The main takeaway from this is that having one somewhat ill-defined definition of equality over the whole language ecosystem is a bad idea. There is a reason why typical LISP has 5+ different notions of equality in the base language.
The typical reason for having some kind of language-wide notion of equality (and hash code) is to support some kind of general collections library. If the objects that have some kind of general equality relationship defined by anything else but their identity are mutable then the whole thing invariably breaks down. And on the other hand you often want collection that uses some completely arbitrary notion of equality. This means that good design of collections library should not dictate any interface for the equality concept on the elements and use plain object identity by default while allowing overriding of that not per class of the elements, but per usage of the collection.

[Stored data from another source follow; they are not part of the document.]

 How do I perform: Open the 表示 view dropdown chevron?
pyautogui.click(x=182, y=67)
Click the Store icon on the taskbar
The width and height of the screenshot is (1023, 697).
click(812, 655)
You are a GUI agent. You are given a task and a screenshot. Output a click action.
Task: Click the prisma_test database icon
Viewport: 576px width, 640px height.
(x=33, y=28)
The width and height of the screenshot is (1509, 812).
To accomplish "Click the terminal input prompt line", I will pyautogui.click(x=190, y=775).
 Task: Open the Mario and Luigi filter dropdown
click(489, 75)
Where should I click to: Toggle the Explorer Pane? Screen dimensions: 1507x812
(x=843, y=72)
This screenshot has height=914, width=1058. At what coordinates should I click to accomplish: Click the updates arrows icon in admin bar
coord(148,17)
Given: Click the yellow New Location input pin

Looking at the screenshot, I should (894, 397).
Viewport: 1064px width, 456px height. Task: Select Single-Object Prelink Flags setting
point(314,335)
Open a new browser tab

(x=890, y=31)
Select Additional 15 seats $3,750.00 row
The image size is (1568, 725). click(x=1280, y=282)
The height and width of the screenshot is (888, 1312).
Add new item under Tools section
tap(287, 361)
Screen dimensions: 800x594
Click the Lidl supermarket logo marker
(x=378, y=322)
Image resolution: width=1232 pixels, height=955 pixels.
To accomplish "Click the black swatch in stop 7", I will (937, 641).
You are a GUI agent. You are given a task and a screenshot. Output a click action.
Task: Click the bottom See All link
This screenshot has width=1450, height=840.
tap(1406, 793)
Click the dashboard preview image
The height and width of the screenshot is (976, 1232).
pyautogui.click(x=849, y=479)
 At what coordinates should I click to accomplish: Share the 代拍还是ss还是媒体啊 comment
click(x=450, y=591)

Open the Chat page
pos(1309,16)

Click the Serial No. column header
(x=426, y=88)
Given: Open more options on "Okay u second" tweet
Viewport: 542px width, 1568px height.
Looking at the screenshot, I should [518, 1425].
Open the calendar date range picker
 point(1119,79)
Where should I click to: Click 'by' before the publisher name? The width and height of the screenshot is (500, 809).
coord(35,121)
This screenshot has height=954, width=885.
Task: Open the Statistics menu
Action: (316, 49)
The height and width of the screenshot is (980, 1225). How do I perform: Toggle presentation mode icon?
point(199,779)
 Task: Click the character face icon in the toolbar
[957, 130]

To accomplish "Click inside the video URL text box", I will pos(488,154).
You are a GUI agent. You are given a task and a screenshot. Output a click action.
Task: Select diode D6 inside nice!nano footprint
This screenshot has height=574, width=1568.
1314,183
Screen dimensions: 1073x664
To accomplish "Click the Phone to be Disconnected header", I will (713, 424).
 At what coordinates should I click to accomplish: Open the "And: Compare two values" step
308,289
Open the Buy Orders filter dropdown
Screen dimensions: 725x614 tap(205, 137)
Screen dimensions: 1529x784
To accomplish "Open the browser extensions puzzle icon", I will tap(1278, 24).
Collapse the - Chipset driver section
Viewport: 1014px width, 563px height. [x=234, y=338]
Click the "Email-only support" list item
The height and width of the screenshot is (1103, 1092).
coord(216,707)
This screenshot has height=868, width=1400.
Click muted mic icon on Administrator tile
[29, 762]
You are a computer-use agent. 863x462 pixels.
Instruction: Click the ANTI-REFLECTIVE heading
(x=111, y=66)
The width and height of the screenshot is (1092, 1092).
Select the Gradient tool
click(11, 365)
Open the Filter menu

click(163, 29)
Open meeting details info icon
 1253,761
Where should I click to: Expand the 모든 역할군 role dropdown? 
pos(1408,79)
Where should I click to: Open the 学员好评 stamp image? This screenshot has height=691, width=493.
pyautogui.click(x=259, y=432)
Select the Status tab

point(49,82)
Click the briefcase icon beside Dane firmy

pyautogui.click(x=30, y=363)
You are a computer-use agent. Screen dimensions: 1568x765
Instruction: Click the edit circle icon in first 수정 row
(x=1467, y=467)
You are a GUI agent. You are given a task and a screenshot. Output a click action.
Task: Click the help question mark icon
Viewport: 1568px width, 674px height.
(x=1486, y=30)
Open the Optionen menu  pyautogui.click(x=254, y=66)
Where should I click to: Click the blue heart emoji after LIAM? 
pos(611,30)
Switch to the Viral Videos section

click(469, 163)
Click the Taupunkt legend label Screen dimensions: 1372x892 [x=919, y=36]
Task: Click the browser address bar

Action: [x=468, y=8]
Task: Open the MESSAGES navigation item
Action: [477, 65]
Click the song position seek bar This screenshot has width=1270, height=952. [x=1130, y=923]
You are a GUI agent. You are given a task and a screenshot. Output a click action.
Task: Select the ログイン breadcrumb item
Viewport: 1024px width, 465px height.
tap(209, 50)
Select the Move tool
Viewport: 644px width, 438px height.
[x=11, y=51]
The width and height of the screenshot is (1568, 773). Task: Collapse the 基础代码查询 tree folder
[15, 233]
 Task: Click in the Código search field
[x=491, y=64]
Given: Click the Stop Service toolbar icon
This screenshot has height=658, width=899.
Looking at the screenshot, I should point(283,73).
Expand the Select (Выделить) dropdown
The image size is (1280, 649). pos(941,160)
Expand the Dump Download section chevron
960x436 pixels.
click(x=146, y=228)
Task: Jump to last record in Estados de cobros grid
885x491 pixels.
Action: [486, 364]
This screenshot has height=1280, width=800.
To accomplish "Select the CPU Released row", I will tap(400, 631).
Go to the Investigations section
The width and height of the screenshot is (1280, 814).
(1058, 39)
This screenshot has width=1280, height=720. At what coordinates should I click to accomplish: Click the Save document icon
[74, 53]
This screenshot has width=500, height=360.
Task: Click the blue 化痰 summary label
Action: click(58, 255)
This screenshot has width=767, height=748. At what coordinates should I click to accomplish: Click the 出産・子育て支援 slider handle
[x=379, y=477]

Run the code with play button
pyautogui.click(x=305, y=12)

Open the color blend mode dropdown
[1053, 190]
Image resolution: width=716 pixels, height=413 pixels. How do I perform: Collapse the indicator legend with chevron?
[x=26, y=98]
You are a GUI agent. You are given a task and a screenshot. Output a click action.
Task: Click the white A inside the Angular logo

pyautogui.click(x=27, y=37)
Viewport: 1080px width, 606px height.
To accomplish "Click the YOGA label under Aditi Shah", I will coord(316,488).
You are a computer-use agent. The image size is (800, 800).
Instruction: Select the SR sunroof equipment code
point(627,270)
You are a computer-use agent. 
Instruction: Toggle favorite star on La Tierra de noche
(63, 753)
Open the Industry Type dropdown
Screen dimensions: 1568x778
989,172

Completely agree. I’ve been working on a Common Lisp collection library, and I went out of my way to make the element comparison function a parameter at data structure init time. If someone disagrees with my very strict definition of equality, they are welcome to provide their own comparison function! It always bothered me very much that FSet (the most prominent collections library for CL) used a definition of equality that is based on the a specific generic function that couldn’t be replaced. The icing on the cake is that FSet’s equality generic function messes up with derived classes. Oops.
For immutable value types, AutoValue[1] is a nice library for automating this. Lombok[2] is also popular, but a lot of orgs avoid it because it has some pretty deep dependencies on implementation details of the JDK that aren't guaranteed to be stable across releases. It seems well-maintained in practice, though. Once Java 16 is widely adopted, Java records[3] will probably be the preferred approach, but it will be a while before most teams are on a version of the JDK that supports them.
For mutable objects, the notion of equality is hairy in general, because what you want often depends on why you'd be comparing the two objects. You might have two mutable objects that can be meaningfully compared in your business logic, but absolutely should not be used as keys in a map. Often you can satisfy your goals by implementing a separate method that does not attempt to conform to the 'equals' contract, which ensures it will not unintentionally be used for e.g. data structure ordering.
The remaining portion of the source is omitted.